Clear Sky Science · en
NeuroAction: a neuroevolutionary approach to reinforcement learning for autonomous vehicles
Why smarter self-driving styles matter
Most of us imagine self-driving cars as calm, perfectly rational drivers. But today’s systems tend to chase a single blend of goals—like not crashing while getting you there quickly—and that blend is baked in by engineers. NeuroAction, the approach described in this paper, aims to give autonomous cars something closer to human flexibility: the ability to choose from many safe driving styles, from cautious "baby-on-board" behavior to brisk highway cruising, without retraining the car each time.
From one-size-fits-all to many safe options
Current deep reinforcement learning systems for driving learn by trial and error: they observe the road, take actions like steering and acceleration, and get a single numerical reward that mixes together different aims such as speed, safety, and lane position. To adjust the system, engineers must design that single reward very carefully. If they weight speed too highly, the car may drive aggressively; if they overemphasize safety, it may crawl along. Changing preferences later usually means going back and retraining a large neural network from scratch, which is slow, memory-hungry, and sensitive to technical settings.
Breaking driving into simple goals
NeuroAction tackles this by splitting the driving task into several clear objectives instead of one. In the study, the car’s virtual driver is judged independently on three things: how fast it travels within a safe range, how faithfully it stays in the rightmost (typically safer) lane, and how well it avoids collisions. Rather than combining these into a single score, the method treats them as separate yardsticks. Behind the scenes, each possible driving policy—the neural network that turns sensor input into steering and speed decisions—is evaluated along all three axes at once.

Let evolution search for better drivers
Instead of fine-tuning network weights with the standard backpropagation technique, NeuroAction uses ideas borrowed from biological evolution. A population of different driving policies is created and tested in a simulated highway environment. Policies that strike good trade-offs between speed, lane discipline, and safety are kept and recombined, while poorer ones are discarded. Over many generations, this evolutionary process discovers a whole frontier of strong solutions—known as a Pareto front—where no policy can be improved on one goal without sacrificing at least one of the others.

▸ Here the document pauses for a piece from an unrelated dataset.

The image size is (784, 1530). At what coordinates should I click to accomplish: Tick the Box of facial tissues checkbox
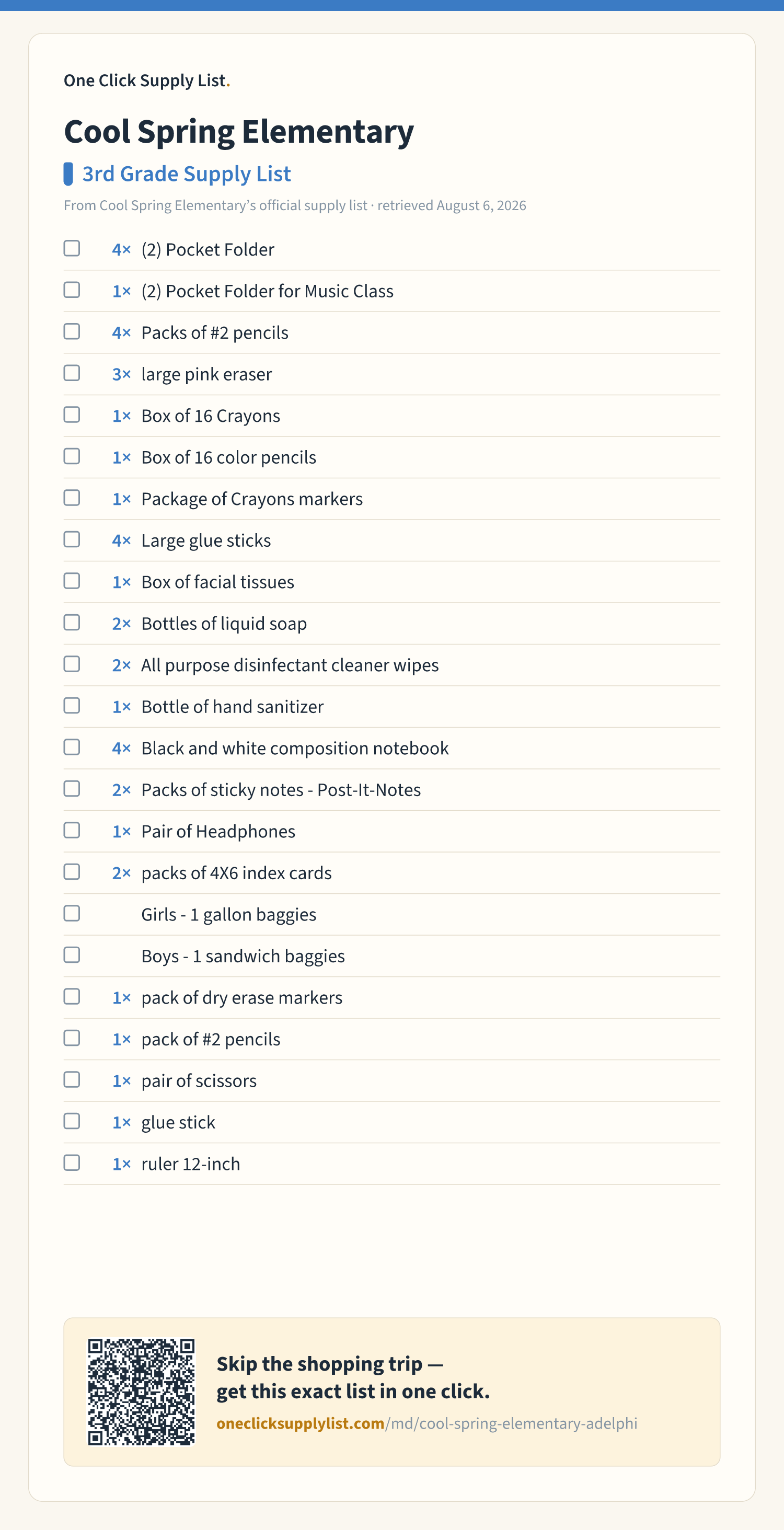tap(72, 581)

Comparing evolutionary and gradient-based learning
The researchers applied NeuroAction to a widely used 2D highway simulator, using a standard neural-network-based driving agent. They then optimized the agent’s parameters with several established multi-objective evolutionary algorithms, comparing how well each could cover the range of desirable trade-offs. A key performance measure, the “hypervolume” of the discovered frontier, captures both how good and how diverse the solutions are. One algorithm, NSGA-II, achieved the best overall coverage, while a close relative, NSGA-III, produced particularly consistent results across repeated runs.

What different driving styles look like
By inspecting individual policies on the Pareto front, the authors show that each point corresponds to a recognizably different driving style. One policy keeps firmly to the right lane almost at all costs, sacrificing speed and eventually colliding with a very slow vehicle ahead—an overcautious strategy that values lane preference too highly. Another policy initially changes lanes but then returns to a clear right lane, maintaining higher speed while still avoiding crashes. In general, the methods produce a spectrum of strategies ranging from conservative, lane-keeping drivers to more assertive but still safe cruisers, all available simultaneously without retraining.

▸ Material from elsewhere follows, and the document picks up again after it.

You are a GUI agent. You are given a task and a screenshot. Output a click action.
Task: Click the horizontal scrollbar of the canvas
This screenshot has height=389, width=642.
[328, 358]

What this means for future self-driving cars
To a non-specialist, the central message is that NeuroAction turns the training of self-driving cars into a search for many good options instead of one fixed behavior. This makes it possible to select a driving policy to match the situation—slow and ultra-safe when carrying children, faster when you are in a hurry—while still respecting safety constraints. Although the current experiments are in simulation and use simplified objectives, the framework points toward more adaptable, preference-aware autonomous vehicles that can offer personalized yet reliable driving styles built on a solid mathematical foundation.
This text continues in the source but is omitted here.